A WORLD War One hero is to be honoured at a ceremony commemorating him being awarded the Victoria Cross, which is awarded for valour in the face of the enemy.

The ceremony which marks the installation of a stone at the Memorial Gardens, The Grove Ilkley, takes place on Sunday, June 4, exactly 100 years to the day that 19-year-old Second Lieutenant Thomas Harold Broadbent Maufe was awarded the Victoria Cross for an outstanding act of bravery.

The citation for the medal states: “Under intense artillery fire this officer on his own initiative repaired, unaided, the telephone line between the forward and rear positions, thereby enabling his battery to immediately open fire on the enemy.

“Second Lieutenant Maufe further saved what might have proved a most disastrous occurrence by extinguishing a fire in an advanced ammunition dump, caused by a heavy explosion, regardless of the risk he ran from the effects of gas shells which he knew were in the dump.

“By his great promptitude, resource and entire disregard of his own personal safety, he set an exceptionally fine example to all ranks."

As part of the Government initiative to honour and recognise the winners of the Victoria Cross in the First World War, commemorative paving stones are being installed in the recipients’ home towns across the UK as part of the national WW1 centenary events.

The stone for Second Lieutenant Maufe is the final of three stones laid in the Bradford district to commemorate the actions of Victoria Cross recipients from the district. Each stone has been laid on the 100th anniversary of the action for which the Victoria Cross was awarded.
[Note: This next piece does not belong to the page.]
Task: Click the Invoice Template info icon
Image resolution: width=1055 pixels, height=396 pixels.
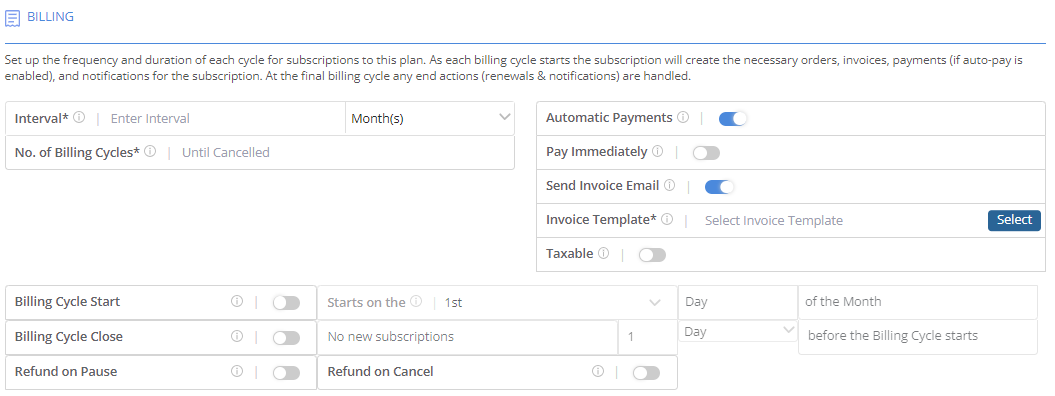Action: 667,219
Second Lieutenant Maufe served with 124th Siege Battery, Royal Garrison Artillery on the Western Front in France. He was positioned at Feuchy, at the centre of the Battle of Arras, on June 4, 1917.
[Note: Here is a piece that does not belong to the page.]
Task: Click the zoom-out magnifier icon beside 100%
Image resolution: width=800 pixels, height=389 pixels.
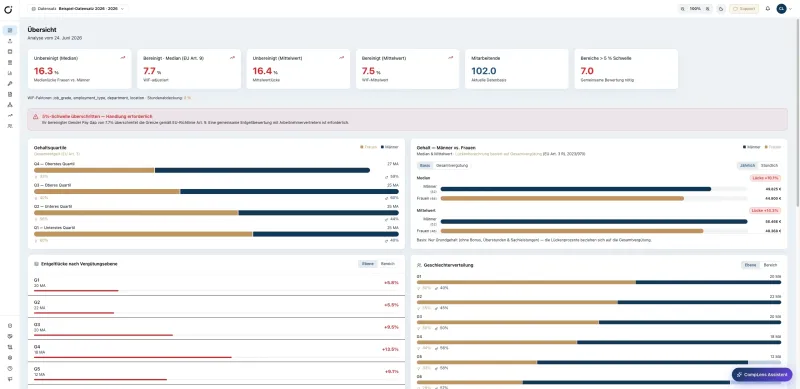Action: (x=684, y=9)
Known to his family as Harold, Second Lieutenant Maufe was born in Ilkley on May 6, 1898, a son of the co-owner of the Brown Muff department store in Bradford, with the family name changing from Muff to Maufe in 1909.
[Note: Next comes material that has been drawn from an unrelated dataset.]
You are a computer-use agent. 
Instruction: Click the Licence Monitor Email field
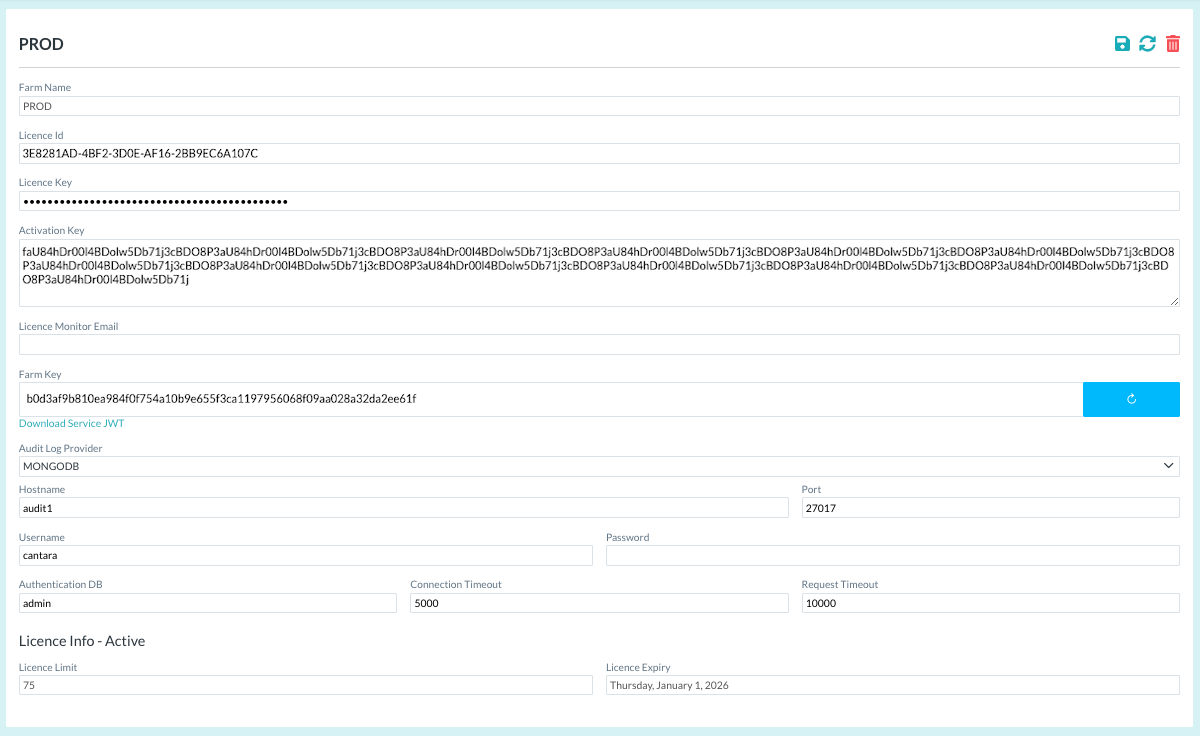(x=599, y=344)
He was educated at Ghyll Royd School in Ilkley before attending Uppingham School, then the Royal Military Academy at Woolwich.

Commissioned as a Second Lieutenant in the Royal Garrison Artillery on May 10, 1916, he progressed to become one of the youngest Acting-Majors in the Army. After the war he read engineering at Clare College, Cambridge, then attended the Royal School of Mines, subsequently working in the mining and smelting of tin in Cornwall and London.

He returned to Ilkley in 1929 and joined the family firm, married a local girl, and in due course became director and secretary of Brown, Muff and Co. Limited.

During World War Two, while he was serving as Private Maufe in the Otley Battalion of the West Riding Home Guard, he was killed when a trench mortar accidentally misfired during a routine training exercise on Blubberhouses Moor on March 28, 1942.

He is buried in Ilkley Cemetery, and has memorials there and at Uppingham School, Manor Farm on Blubberhouses Moor and in the Bradford Cenotaph gardens.

The ceremony on Sunday takes place from 11am and will be attended by the Lord Mayor of Bradford, Councillor Abid Hussain, and Peter Maufe, the son of Second Lieutenant Maufe, who will read the blessing of the stone.

Cllr Hussain, said: "The outstanding bravery of Second Lieutenant Maufe was long ago recognised with the awarding of the Victoria Cross.

“It is extremely important that we never forget the heroism shown and the sacrifices made by people during the First World War, and it is truly fitting that 100 years to the day from his exceptional act of heroism, his son Peter is able be at this ceremony to ensure that generations to come continue to remember."